Teen Spirit: A star is bored
By Jim Slotek
Rating: C-plus
Could No Doubt’s Just a Girl become lazy empowering shorthand for filmmakers? The ‘90s song was last heard onscreen on the soundtrack Captain Marvel, supercharging its heroine to kick alien butt.
And now, in the silly and surreal Teen Spirit, it’s a signifier of a British teen girl’s furious determination to become a star.
The scene comes early in the movie, the directorial debut of actor Max Minghella. Violet (Elle Fanning), a Polish immigrant farm-girl on the Isle of Wight, pours every ounce of her desire to follow the music by dancing furiously in her room. For the record, that one scene has more authentic energy than the rest of the movie.
Beyond that, Violet’s only outlet for her desire to sing comes in the pub where she works, and where, while on her breaks, she sings for drunks.

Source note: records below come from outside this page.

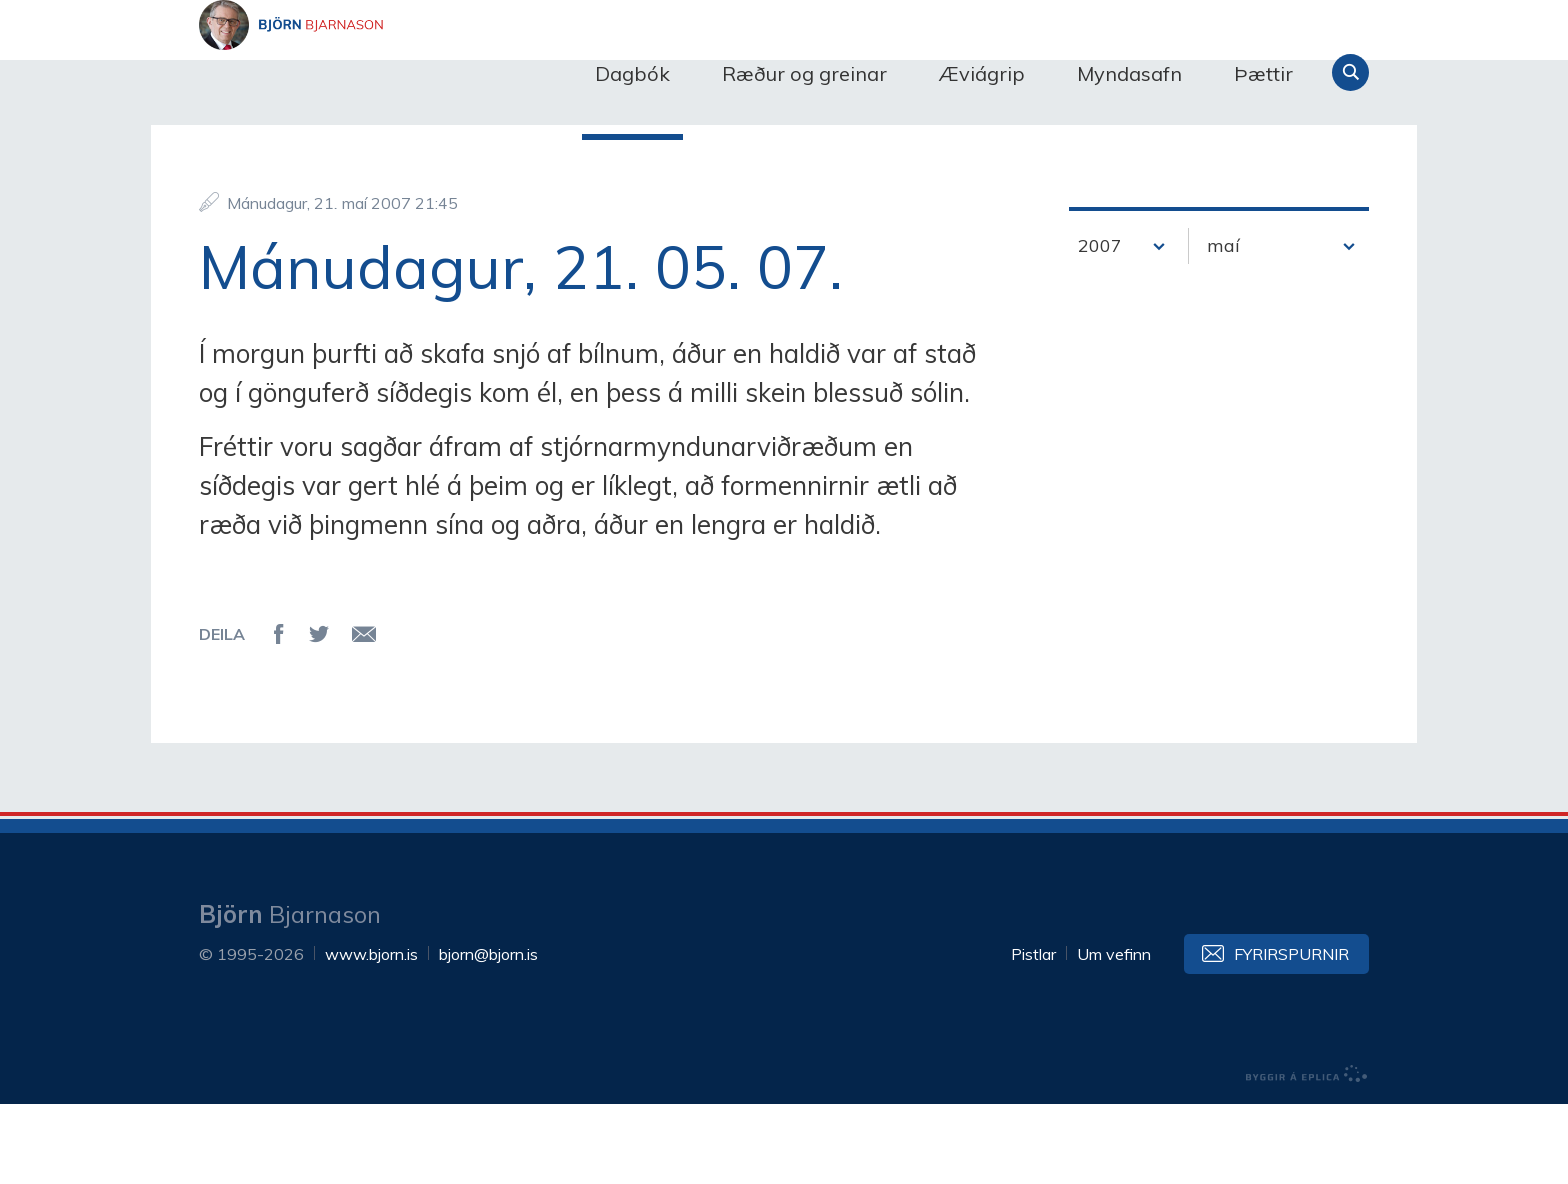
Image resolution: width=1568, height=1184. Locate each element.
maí (1223, 325)
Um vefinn (1114, 1034)
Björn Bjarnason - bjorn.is (399, 73)
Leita (1350, 72)
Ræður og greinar (804, 73)
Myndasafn (1129, 73)
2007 (1100, 325)
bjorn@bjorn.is (488, 1034)
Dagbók (632, 73)
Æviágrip (982, 73)
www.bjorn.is (371, 1034)
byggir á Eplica (1307, 1154)
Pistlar (1033, 1034)
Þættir (1263, 73)
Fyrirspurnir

The job is to support her single mom (Agnieszka Grochowska), as is the time she puts in on the farm, sharing quality time with her favourite horse.
When a Brit reality-TV series called Teen Spirit (think a U.K. version of The Voice) comes scouting for talent, Violet is picked to go to London on the strength of tutoring from a boozy old Russian opera singer named Vlad (Zlatko Buric). After that, the colors go from pastoral to pastel, like flavours of bubble gum, as Minghella concocts a showbiz millieu that seems to exist only in his mind.
The fact is, Violet is just an okay singer. But the producers of the show Teen Spirit decide they like her look and her farm-girl story, and so the fix is in (sort of, the movie still tries to drum up some measure of breathless anticipation as to how Violet’s through-the-looking-glass trip to London will play out). There seems to be a message that “wanting” to win is uncool, and Violet’s undisguised ambivalence once she’s actually in the competition and on national TV is actually rewarded. (My theory is that Fanning just simply ran out of enthusiasm for the whole project).
Given that reality-TV talent shows are largely played out, with what’s left of their fandom skewing old, it makes sense to take Teen Spirit as some kind of period piece. Everyone seems to have smartphones, but Violet listens to her music on an iPod (and how does it make you feel to know that particular piece of technology is history?), and some songs covered are circa 2012. None of which adds up, but then Teen Spirit seems intended to be more of a dreamlike parable about stardom than anything coherent.
Minghella’s directorial debut is awash with mean girls, pretty boys, seizure-inducing club scenes, headache-inducing auto-tune, and a thin plot that unfolds (and ends) dizzyingly quickly. About the only thing that rings true is Vlad’s disgust at the goings-on. And really, what use is an actual professional talent at a reality-TV talent show?
Teen Spirit. Written and directed by Max Minghella. Starring Elle Fanning, Agnieszka Grochowska and Zlatko Buric. Opens wide across Canada, Friday, April 19.